Page extract:

Branch of Alemannic German

Highest Alemannic is a branch of Alemannic German and is often considered to be part of the German language, even though mutual intelligibility with Standard German and other non-Alemannic German dialects is very limited.

Highest Alemannic dialects are spoken in alpine regions of Switzerland: the Bernese Oberland, in the German-speaking parts of the Canton of Fribourg and Valais, and in the Walser settlements (mostly in Switzerland, but also in Italy and in Austria; see Walser German). In the West, the South and the South-East, they are surrounded by Romance languages; in the North, by High Alemannic dialects. In the Swiss canton of Graubünden (Grisons) only the Walser exclaves in the Romansh part and the Prättigau, Schanfigg and Davos are Highest Alemannic; the Rhine Valley with Chur and Engadin are High Alemannic.

==Features==

The distinctive feature of the Highest Alemannic dialects is the lack of hiatus diphthongization, for instance /[ˈʃniː.ə(n)]/ 'to snow', /[ˈb̥uː.ə(n)]/ 'to build' vs. High Alemannic /[ˈʃnei̯jə]/, /[ˈb̥ou̯wə]/.

Data listing:
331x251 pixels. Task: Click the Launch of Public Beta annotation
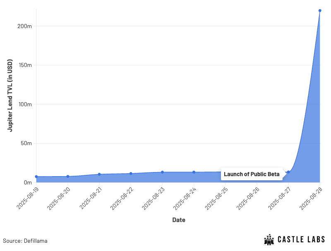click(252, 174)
==
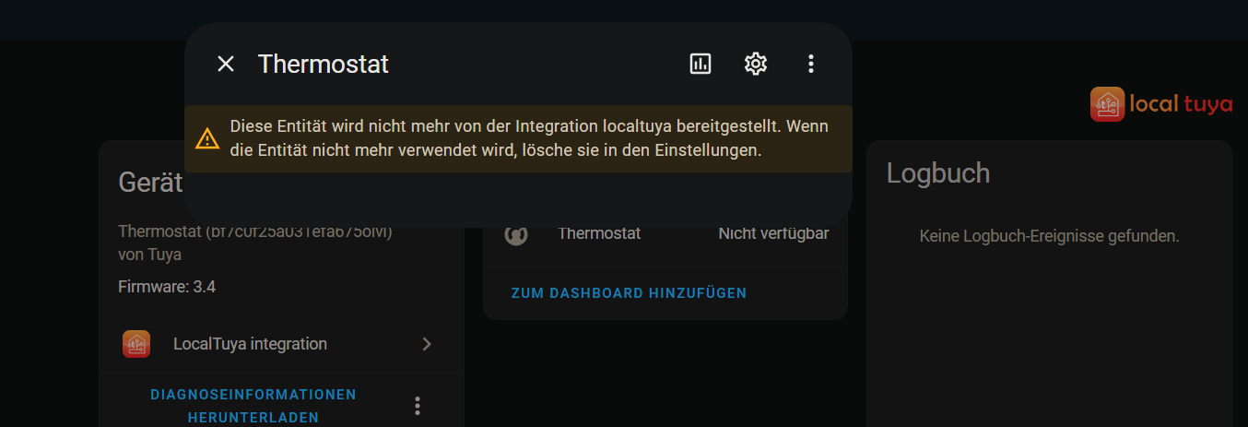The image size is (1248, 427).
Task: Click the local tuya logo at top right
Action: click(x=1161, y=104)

Assigned task: Could you carry on the passage about Highest Alemannic German, the one above the data, from its last sentence?

Result:
Many High Alemannic dialects have different verbal plural endings for all three persons, for instance wir singe(n) 'we sing', ir singet 'you (plural) sing', si singent 'they sing'. Almost all other German dialects use the same ending for the first and third persons in the plural.

There are High Alemannic dialects that have preserved the ending -n which has been dropped in most Upper German dialects.

The Highest Alemannic dialects are considered to be the most conservative dialects of German. The dialect of the Lötschental, for instance, preserved the three distinct classes of weak verbs (as in Old High German) until the beginning of the 20th century.